### Bloc de texte
↓

Publié le | par Ilker TEKIN | Nombre de visite 1018
Terrorisme : chronologie des dernières semaines de la lutte contre le PKK (Turquie - Etats-Unis - Irak)

L’invasion de l’Irak par les forces de la coalition – Etats-Unis et Grande-Bretagne en tête – a permis à l’organisation terroriste PKK de s’implanter solidement dans le Nord irakien. En effet, profitant du chaos et d’un soutien des Kurdes d’Irak, le PKK a établi des camps d’entraînement, essentiellement dans les monts Qandil, dans lesquels sont basés près de 3 500 militants. Par ailleurs l’organisation terroriste a acquis une grande quantité d’armes lourdes, – on se souvient du scandale des armes US disparues et retrouvées entre les mains du PKK. Signe d’une grande liberté d’action en Irak, bien qu’elle ne soit pas une organisation irakienne, le PKK a ouvert des bureaux politiques dans plusieurs villes de ce pays, dont Arbil, Süleymaniye et même Bagdad.

La Turquie estimait de son côté, à juste titre, que le développement du PKK en Irak était un danger pour sa sécurité. Elle restait cependant impuissante face à cette situation et malgré ses nombreuses protestations auprès des autorités irakiennes, celles-ci, hormis des promesses, n’ont rien entrepris contre la présence du PKK sur leur territoire. Cette inaction était d’autant plus assurée que le pouvoir central irakien est symbolique, la région du Nord irakien, qui héberge le PKK, étant contrôlée et administrée par le « gouvernement autonome kurde », sous l’autorité du chef nationaliste kurde Massoud Barzani, qui lui soutient l’organisation terroriste. Ainsi le PKK s’est librement développé en Irak, amassant de plus en plus de moyens – armes et combattants.

Les craintes de la Turquie se justifiaient lorsque le PKK, qui jusqu’ici n’avait mené depuis l’Irak que des opérations de faible intensité, mobilisant des groupes de 5 à 10 terroristes, franchissait un cap au courant du mois d’octobre, en menant coup sur coup des opérations qui mobilisaient des centaines d’hommes et des armes lourdes, faisant plusieurs dizaines de victimes en Turquie. Des spécialistes stratégiques, comme le chercheur américain Michael Rubin, voyaient dans ces attentats l’empreinte des Peshmergas kurdes (soldats du « gouvernement autonome kurde » d’Irak) – le nouveau mode opératoire du PKK étant tout à fait similaire à celui enseigné par les forces armées américaines à ces même Peshmergas.

↑

### Entrées affichées
↓

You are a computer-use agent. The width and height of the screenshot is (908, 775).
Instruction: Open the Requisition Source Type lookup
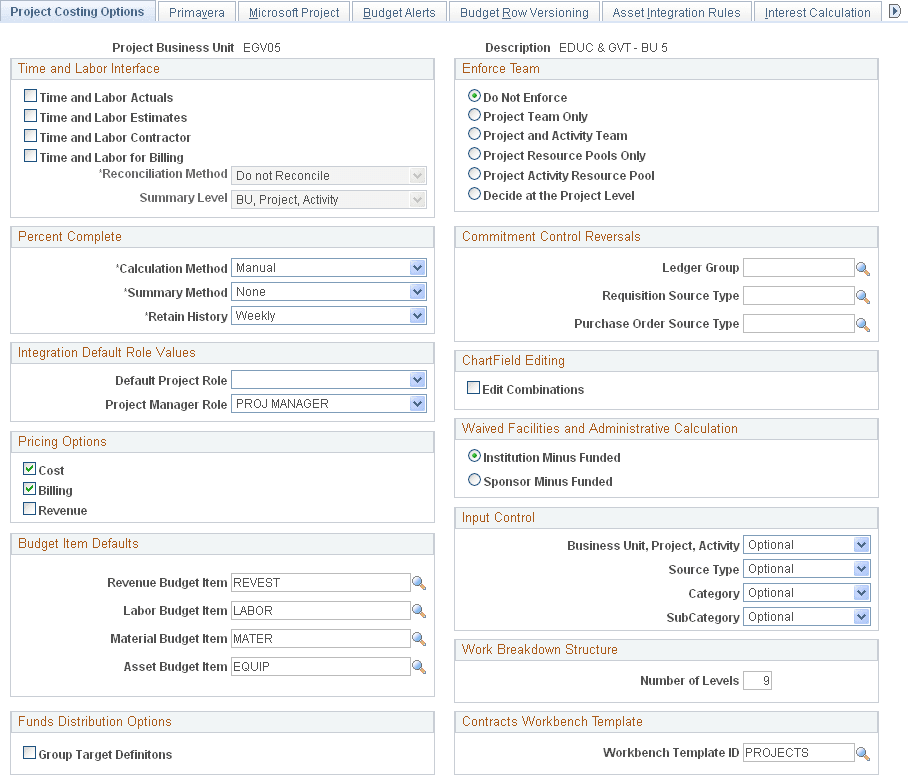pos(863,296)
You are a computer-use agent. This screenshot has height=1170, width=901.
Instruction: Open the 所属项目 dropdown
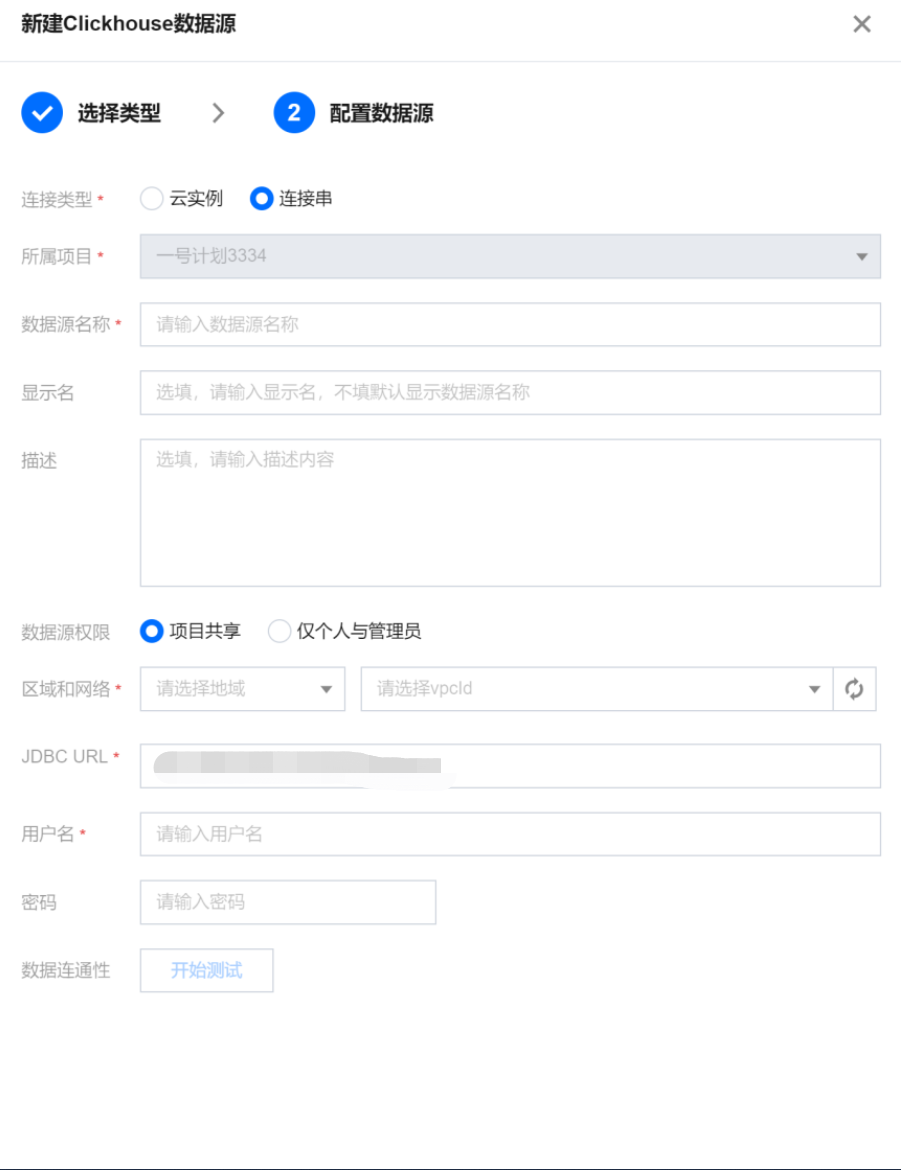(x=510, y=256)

↑
↓

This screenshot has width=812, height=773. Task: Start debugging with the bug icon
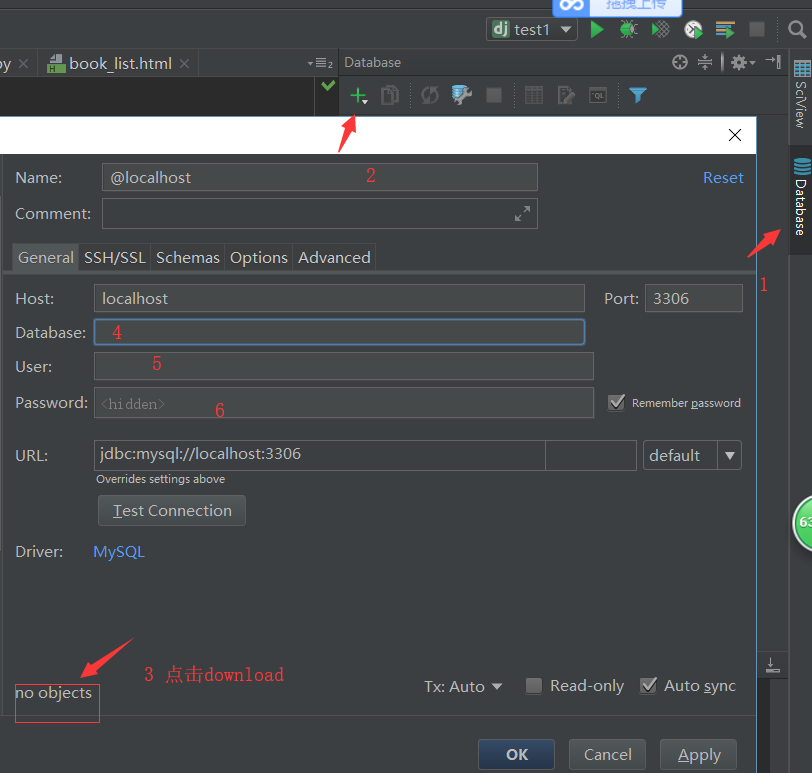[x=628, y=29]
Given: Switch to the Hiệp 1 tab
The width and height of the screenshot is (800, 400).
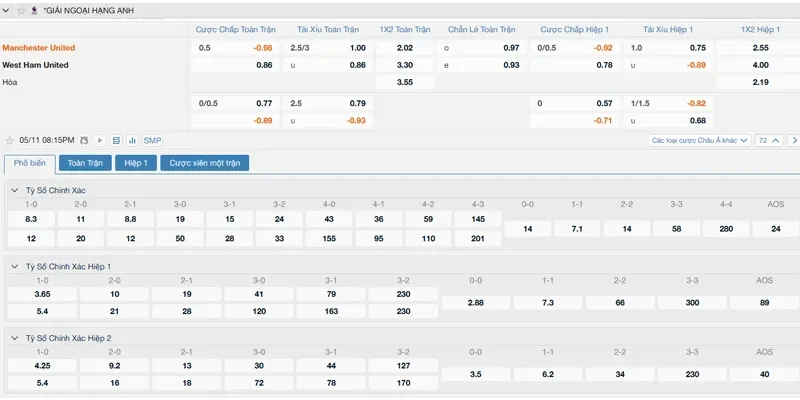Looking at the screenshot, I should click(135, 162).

↑
↓

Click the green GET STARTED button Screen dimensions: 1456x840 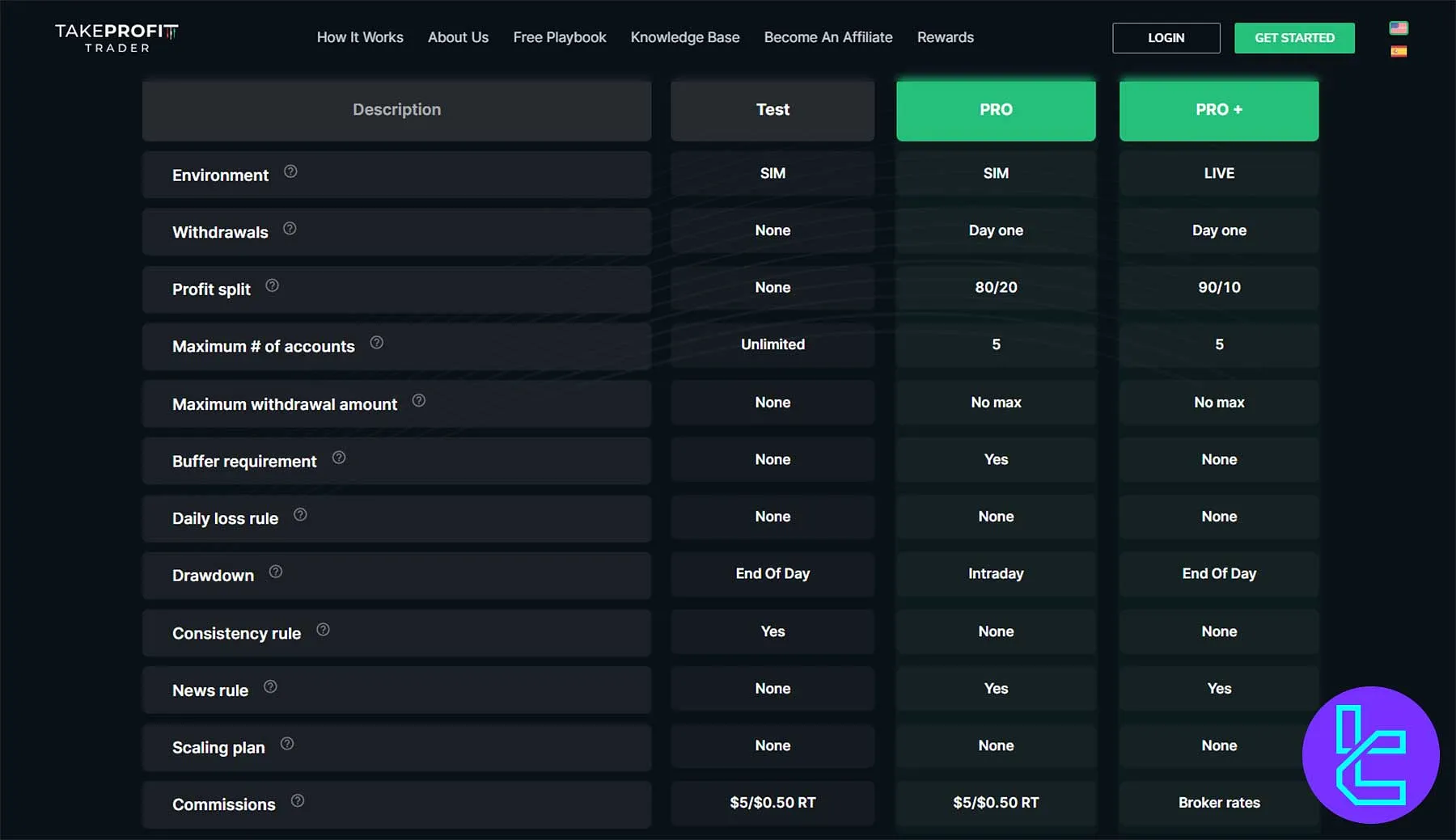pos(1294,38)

↑

### Consigne écrite 1
Dans les entrées, de la ligne qui contient « You are a computer-use agent. The » jusqu'à celle qui contient « (x=510, y=256) » incluse, ramenez chaque coordonnée des réponses à l'échelle 0,2 en arrondissant à l'entier, moitiés vers le haut. Redonnez ces lignes en entier avec les nouvelles valeurs, sans les images.
### Consigne écrite 2
Rédigez la suite du texte sur la lutte contre le PKK, à partir de sa dernière phrase.
Le texte et les entrées n'ont aucun rapport entre eux.

### Bonne réponse 1
You are a computer-use agent. The width and height of the screenshot is (908, 775).
Instruction: Open the Requisition Source Type lookup
pos(173,59)
You are a computer-use agent. This screenshot has height=1170, width=901.
Instruction: Open the 所属项目 dropdown
(x=102, y=51)

### Bonne réponse 2
Cette nouvelle [1] stratégie appliquée par le PKK visait sans aucun doute à attirer la Turquie dans le bourbier irakien et généraliser le conflit à une guerre Turquie – Irak, ou à une guerre entre Turcs et Kurdes. Néanmoins malgré une opinion publique choquée et en colère, le gouvernement turc n’agira pas dans le sens d’une réponse impulsive et unilatérale - réaction qui se serait inévitablement retournée contre la Turquie - mais misera avant tout sur l’action diplomatique. Ainsi dés le 24 octobre, le ministre turc des affaires étrangères, Ali Babacan, se rendra en Irak afin de rencontrer les dirigeants irakiens et leur demander d’agir en 6 points contre le PKK. L’un de ces points concernait la capture et la remise des chefs du PKK à la Turquie. Point sur lequel le gouvernement central irakien s’engageait à agir, mais que le « gouvernement autonome kurde » refusait catégoriquement - les leaders kurdes Barzani et Talabani avaient qualifié de « rêves » les demandes turques, ajoutant qu’ils ne livreraient pas même « un chat kurde » à la Turquie. Le ministre des affaires étrangères irakien Hoşyar Zebari, plus nuancé, décrétait les monts Quandil comme « no man’s land », afin de parer toute demande d’action turque. D’autres rencontres diplomatiques auront lieu par la suite, avec, en point d’orgue, le déplacement le 5 novembre du premier ministre Recep Tayyip Erdogan, à la Maison Blanche. Pour diverses raisons, ce marathon diplomatique s’annonçait donc complexe pour la Turquie.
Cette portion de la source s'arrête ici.